2011-07-15 16:54:34 by jdixon

I'm pleased to see so many people interested in the #monitoringsucks movement/campaign/whatever. My last post seemed to resonate with a lot of you out there. I'm excited to hear discussions surrounding APIs, command-line monitors, monitoring frameworks, etc. But I think a major thrust of my article was missed. It's not just that Nagios can be a pain in the ass, or that we need a modular monitoring system. What I'm trying to emphasize is that monolithic monitoring systems are bad and not suited for the task at hand.

Some very smart systems people (and developers) are trying to solve this problem in the open-source arena. Unfortunately, while they're attempting to diagnose and cure the problems in contemporary monitoring systems, they continue to architect big honking inflexible software projects. When I refer to "the Voltron of monitoring systems" I'm not talking about an enormous fucking automaton of monitoring, alerting and trending components. I mean that each component should exist independently of the others, with a stable data format and communications API. Any single component should be easily replaceable and deprecated. Authors should strive for competition because it makes the inclusive architecture that much stronger.

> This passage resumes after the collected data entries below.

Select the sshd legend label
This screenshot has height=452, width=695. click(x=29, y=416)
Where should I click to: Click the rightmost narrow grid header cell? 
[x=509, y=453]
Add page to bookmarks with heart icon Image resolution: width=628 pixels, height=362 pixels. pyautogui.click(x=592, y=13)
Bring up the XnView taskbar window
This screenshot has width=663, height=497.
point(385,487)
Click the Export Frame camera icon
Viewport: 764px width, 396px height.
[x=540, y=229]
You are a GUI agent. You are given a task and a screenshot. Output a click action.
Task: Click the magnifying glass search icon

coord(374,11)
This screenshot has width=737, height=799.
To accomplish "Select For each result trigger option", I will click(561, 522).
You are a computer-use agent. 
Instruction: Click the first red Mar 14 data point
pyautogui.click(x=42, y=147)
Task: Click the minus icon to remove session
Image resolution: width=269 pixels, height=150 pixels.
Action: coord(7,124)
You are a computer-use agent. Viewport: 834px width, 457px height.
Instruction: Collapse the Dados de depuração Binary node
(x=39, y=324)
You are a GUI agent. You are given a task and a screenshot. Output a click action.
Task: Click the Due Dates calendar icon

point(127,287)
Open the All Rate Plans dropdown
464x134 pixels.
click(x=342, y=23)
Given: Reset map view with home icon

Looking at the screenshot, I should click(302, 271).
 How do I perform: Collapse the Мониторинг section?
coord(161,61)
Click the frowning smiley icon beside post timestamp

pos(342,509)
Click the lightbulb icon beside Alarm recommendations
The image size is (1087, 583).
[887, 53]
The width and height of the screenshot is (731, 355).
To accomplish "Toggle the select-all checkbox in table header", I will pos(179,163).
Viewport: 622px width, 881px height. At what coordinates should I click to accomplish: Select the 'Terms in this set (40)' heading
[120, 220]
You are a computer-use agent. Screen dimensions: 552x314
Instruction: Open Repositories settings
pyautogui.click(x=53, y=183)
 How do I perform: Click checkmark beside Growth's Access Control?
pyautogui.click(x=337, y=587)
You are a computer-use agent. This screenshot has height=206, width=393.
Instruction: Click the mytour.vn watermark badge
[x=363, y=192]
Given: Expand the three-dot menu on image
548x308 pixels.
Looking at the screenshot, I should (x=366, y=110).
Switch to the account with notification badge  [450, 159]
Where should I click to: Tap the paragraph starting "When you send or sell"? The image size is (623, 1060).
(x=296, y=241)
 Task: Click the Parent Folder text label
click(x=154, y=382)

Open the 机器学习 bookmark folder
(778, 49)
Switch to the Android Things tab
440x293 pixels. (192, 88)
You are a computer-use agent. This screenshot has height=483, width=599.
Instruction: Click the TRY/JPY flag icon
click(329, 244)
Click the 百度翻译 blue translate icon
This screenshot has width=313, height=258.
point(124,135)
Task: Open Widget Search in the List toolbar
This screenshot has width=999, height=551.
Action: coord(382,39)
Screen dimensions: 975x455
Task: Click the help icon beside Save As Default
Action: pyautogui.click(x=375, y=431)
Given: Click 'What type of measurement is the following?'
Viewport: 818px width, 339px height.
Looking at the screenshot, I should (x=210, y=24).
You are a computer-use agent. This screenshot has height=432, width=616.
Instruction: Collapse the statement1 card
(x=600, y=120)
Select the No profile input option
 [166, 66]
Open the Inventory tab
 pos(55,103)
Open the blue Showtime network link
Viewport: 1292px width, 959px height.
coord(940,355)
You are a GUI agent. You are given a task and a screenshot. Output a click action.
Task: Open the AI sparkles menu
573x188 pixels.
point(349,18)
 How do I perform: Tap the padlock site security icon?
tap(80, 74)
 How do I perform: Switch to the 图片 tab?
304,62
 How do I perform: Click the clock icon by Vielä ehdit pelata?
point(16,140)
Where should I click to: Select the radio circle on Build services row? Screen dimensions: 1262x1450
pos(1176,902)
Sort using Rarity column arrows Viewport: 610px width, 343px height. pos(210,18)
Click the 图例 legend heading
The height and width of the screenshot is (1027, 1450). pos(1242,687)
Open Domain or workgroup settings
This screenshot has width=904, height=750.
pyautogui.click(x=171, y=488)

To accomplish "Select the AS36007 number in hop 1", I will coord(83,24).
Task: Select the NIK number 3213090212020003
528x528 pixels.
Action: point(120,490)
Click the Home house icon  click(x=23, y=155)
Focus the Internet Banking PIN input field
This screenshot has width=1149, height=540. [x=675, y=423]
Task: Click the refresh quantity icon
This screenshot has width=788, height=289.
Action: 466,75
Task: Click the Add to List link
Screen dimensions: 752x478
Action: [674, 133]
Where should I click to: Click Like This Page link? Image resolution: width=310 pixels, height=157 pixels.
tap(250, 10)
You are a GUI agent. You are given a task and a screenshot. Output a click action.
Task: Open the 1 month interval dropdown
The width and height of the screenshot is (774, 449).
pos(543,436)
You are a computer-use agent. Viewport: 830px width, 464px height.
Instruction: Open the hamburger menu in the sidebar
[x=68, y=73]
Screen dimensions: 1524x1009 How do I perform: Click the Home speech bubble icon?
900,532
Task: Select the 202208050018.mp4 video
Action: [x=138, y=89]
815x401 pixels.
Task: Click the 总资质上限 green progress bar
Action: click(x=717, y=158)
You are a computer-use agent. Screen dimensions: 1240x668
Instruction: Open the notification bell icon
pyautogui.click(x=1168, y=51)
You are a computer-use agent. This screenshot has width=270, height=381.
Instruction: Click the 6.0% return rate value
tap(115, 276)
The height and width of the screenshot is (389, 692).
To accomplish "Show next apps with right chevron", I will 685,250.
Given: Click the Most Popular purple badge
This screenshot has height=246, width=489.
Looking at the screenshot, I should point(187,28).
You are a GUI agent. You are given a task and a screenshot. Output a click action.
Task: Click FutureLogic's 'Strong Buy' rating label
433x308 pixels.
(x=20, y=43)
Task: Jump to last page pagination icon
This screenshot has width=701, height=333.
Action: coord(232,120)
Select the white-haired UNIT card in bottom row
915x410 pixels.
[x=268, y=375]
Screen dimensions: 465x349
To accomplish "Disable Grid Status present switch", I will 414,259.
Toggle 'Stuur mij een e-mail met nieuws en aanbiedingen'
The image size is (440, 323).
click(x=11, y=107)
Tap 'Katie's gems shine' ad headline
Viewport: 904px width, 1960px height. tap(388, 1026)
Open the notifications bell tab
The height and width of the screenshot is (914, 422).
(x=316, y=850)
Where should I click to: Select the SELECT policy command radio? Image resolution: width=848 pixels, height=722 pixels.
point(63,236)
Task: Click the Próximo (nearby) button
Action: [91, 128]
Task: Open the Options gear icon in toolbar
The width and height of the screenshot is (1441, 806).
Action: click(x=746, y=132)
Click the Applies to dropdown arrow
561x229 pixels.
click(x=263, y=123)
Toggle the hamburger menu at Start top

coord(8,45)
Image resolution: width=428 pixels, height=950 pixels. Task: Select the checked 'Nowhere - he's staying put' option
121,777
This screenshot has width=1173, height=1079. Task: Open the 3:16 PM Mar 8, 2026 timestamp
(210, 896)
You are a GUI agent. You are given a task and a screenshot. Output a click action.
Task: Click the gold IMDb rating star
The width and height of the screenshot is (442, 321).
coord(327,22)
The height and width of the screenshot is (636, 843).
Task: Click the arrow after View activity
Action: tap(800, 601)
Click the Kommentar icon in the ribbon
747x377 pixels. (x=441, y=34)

Realistically I see one of three things happening over the next 12-18 months:

  1. A community forms around a reasonable set of defined components and begins cranking out useful bits. Over time we have what resembles a useful ecosphere of monitoring tools and users.
  2. Motivated developers continue to solve the issues affecting monitoring software, but in their own walled garden projects. We benefit from a larger pool of projects to choose from, but they all continue to suffer from NIH syndrome.
  3. I'm disregarded as a nutcase. Nothing changes and we continue to use the same crappy ubiquitous software.

At this point I think the most likely outcome is a combination of numbers 1 and 2. It's hard for anyone to justify working on a disassociated component when the related components it needs to be useful might never be developed. On the other hand, if someone working on a monolithic project has the foresight to break up the bits into a true Service Oriented Architecture, then it would be feasible for external developers to fork individual units.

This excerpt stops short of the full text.